Un secret du féminin sous-estimé donc, un secret snobé qui permet à l'homme d'affirmer que l'histoire se passe bien de son côté et non pas du côté d'Haydée ou de Suzanne. Snobisme et mépris qui finit de dessiner en creux de cette affirmation, de cette virilité-là, un doute, une incertitude et la victoire du mystère sur l'explication, du désir sur le mépris, de l'émotion sur le dandysme. Ce qui reste ouvert à chaque instant, ce que les films ne cessent de suggérer c'est la possibilité d'un autre film à visage féminin, ces films de héros approchent au plus près de leurs héroïnes, Rohmer les a ainsi approchées par le biais de l'homme, il leur tourne autour, les contourne, les ignore, s'enfuit, n'assure pas ses rendez-vous, les pense raisonnablement toutes amoureuses de lui comme autant d'affirmations réitérées que le centre de gravité de l'histoire se passe bien là, auprès de l'homme. Mais l'homme lui-même ne cesse d'opérer un décentrement en gravitant autour des femmes, en les portant dans son désir, dans ses pensées, comme s'il ne pouvait jamais que se penser, se réfléchir, se percevoir à travers elles, comme si les femmes étaient la condition de la pensée de l'homme tandis qu'elles-mêmes parviennent à se penser toutes seules, à la façon du regard des passantes ouvert autarciquement vers l'intérieur tandis que celui de l'homme ne cesse de le solliciter, regard féminin allant et venant entre la présence et l'absence, à la manière de cette conscience d'être désirables mais jouant à ne pas le savoir, condition même de leur désirabilité, comme ces portraits de liseuse où l'on se demande si le modèle se sait observé.
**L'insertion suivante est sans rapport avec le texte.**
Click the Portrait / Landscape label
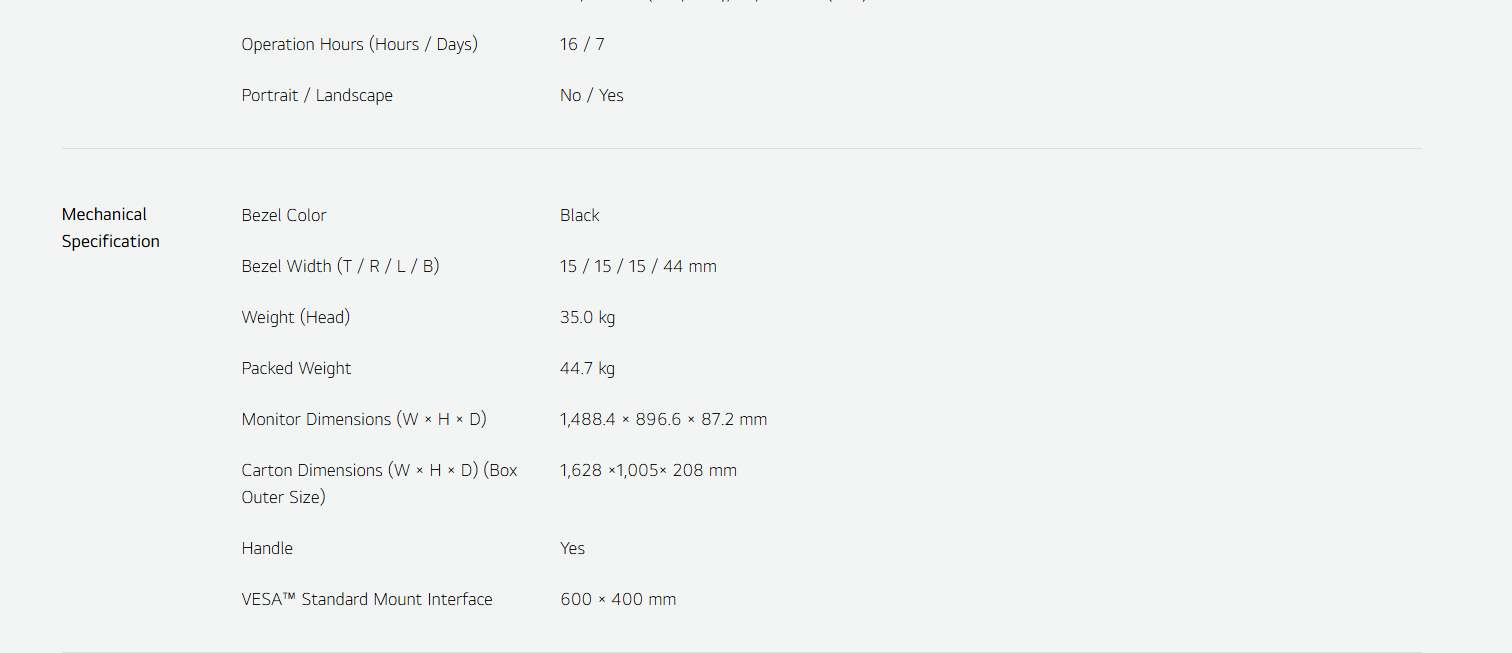1512x653 pixels. 317,96
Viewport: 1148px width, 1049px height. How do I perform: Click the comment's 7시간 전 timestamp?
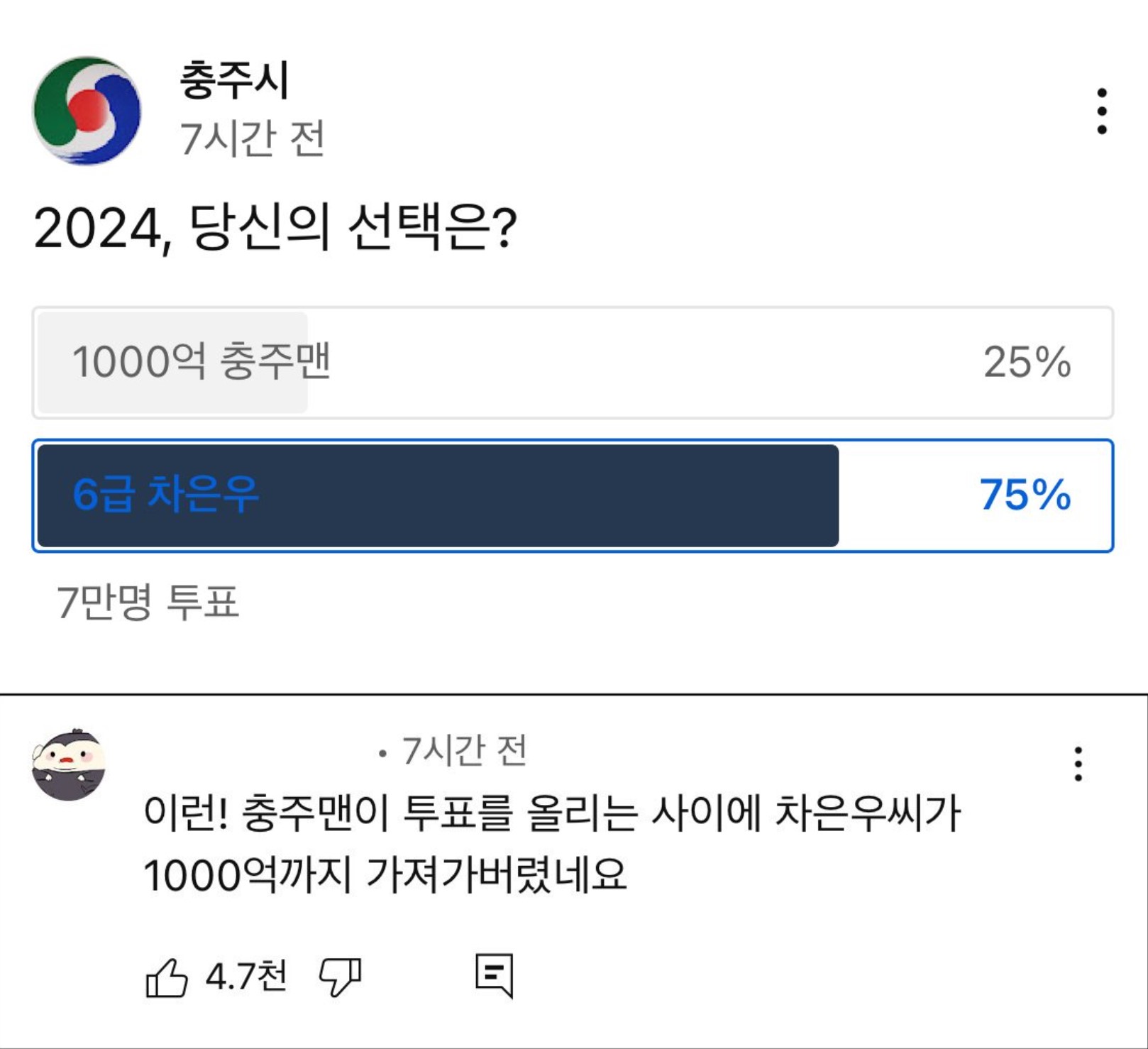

C'est ce premier degré dont parlait Clément Rosset mais qui serait feint, comme un dépassement du deuxième degré, comme si la conscience de son être perçu, au lieu d'un évitement, accueillait un mouvement d'acceptation de cette féminité qui émerge du regard de l'homme, n'étant jamais solidement passante, définitivement objet de désir mais consentant à le devenir, consentant à la féminité.